A Universidade de Trás-os-Montes e Alto Douro (UTAD), em Vila Real, vai receber este ano cerca de 250 alunos do Programa Erasmus, oriundos de 15 países europeus, anunciou hoje fonte da instituição.
A “Erasmus Student Network” da UTAD, associação que presta auxílio e encaminha os alunos estrangeiros, está a preparar uma recepção oficial aos Erasmus para o dia 22, nas instalações da academia transmontana.
Hugo Pereira, presidente daquela associação, disse à Agência Lusa que o número de estudantes Erasmus que optam pela UTAD tem aumentado “significativamente” nos últimos anos.
“Há dois anos tivemos 150 alunos estrangeiros na nossa universidade, no ano passado 200 e este ano são cerca de 250”, salientou.
O responsável referiu ainda que, em termos percentuais, a UTAD é uma das universidades do país que acolhe mais alunos internacionais.
“A UTAD possui cerca de 5.000 alunos e recebe 250 Erasmus, enquanto a Universidade do Porto possui cerca de 50.000 alunos e acolhe à volta de 500 Erasmus”, sustentou.
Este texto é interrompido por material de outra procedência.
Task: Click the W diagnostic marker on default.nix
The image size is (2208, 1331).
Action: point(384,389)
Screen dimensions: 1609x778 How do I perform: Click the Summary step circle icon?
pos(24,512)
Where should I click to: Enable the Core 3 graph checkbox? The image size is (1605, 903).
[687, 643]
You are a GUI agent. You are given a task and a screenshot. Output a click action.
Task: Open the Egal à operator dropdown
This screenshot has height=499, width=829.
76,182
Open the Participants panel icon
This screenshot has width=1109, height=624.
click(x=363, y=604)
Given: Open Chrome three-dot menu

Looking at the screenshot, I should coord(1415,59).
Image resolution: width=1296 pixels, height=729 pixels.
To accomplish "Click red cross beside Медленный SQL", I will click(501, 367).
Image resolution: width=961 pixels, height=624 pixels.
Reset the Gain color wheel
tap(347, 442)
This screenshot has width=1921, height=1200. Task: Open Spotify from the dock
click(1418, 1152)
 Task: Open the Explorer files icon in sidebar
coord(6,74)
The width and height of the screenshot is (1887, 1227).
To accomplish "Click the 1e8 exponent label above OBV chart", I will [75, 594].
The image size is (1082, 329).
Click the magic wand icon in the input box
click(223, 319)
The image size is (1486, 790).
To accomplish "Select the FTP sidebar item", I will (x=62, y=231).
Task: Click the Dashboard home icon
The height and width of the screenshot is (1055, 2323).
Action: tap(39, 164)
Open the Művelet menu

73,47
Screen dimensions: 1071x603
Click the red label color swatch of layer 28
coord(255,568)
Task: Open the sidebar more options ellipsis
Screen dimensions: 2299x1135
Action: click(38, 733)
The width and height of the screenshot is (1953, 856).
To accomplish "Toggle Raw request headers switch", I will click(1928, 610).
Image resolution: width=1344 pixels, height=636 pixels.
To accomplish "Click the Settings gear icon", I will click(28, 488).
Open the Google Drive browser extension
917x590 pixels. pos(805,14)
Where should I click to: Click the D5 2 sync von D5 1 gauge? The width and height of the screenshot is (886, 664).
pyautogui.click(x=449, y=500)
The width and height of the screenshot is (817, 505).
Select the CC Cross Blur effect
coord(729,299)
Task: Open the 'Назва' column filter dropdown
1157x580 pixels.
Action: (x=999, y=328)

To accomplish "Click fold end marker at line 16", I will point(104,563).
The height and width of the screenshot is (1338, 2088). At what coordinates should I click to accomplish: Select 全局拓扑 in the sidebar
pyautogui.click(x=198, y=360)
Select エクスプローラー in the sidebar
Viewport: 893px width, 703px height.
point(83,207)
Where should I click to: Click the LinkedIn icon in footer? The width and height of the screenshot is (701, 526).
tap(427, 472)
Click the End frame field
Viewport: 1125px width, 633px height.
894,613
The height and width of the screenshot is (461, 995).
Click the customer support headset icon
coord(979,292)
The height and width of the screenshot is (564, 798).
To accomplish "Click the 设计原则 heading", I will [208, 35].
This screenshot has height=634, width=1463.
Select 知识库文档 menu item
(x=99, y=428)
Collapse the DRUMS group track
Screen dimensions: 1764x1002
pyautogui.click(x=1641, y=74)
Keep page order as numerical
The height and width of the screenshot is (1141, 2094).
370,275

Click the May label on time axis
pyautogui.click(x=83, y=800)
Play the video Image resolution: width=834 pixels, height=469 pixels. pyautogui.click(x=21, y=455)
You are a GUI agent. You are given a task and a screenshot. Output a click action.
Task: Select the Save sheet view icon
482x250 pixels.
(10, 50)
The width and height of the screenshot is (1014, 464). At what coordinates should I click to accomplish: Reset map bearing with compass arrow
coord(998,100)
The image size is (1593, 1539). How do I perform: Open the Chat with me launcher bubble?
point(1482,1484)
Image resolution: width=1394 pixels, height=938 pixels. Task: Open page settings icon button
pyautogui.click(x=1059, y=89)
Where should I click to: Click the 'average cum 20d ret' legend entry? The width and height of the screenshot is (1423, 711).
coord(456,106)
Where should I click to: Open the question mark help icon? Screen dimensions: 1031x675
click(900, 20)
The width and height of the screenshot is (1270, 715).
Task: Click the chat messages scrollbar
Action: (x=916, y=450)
Os primeiros estudantes Erasmus a chegar este ano à UTAD são provenientes de Espanha, Turquia, Suécia, Roménia, República Checa, Lituânia, Itália, Polónia, Hungria, Grécia, França, Estónia, Eslováquia, Alemanha e Bélgica.
Os alunos distribuem-se praticamente por todos os cursos daquela universidade, mas, segundo Hugo Pereira, com maior incidência nos cursos de Desporto e Economia.
A maior parte dos alunos Erasmus que chegam a Vila Real, com excepção dos espanhóis, comunicam com os professores e colegas em inglês.
Por isso mesmo, segundo Hugo Pereira, alguns destes estudantes apontam como maiores dificuldades encontradas a adaptação à língua portuguesa.
A aposta no intercâmbio estudantil é cada vez maior e porque quer receber cada vez melhor os estudantes Erasmus em Vila Real, a autarquia local está a estudar a possibilidade de criar residências para os alunos estrangeiros, recuperando as casas antigas da zona histórica da Vila Velha.
O presidente da autarquia, o social-democrata Manuel Martins, já disse que se pretende reabilitar aquela zona antiga e degradada da cidade, podendo também ser construídos bares nas zonas inferiores das habitações.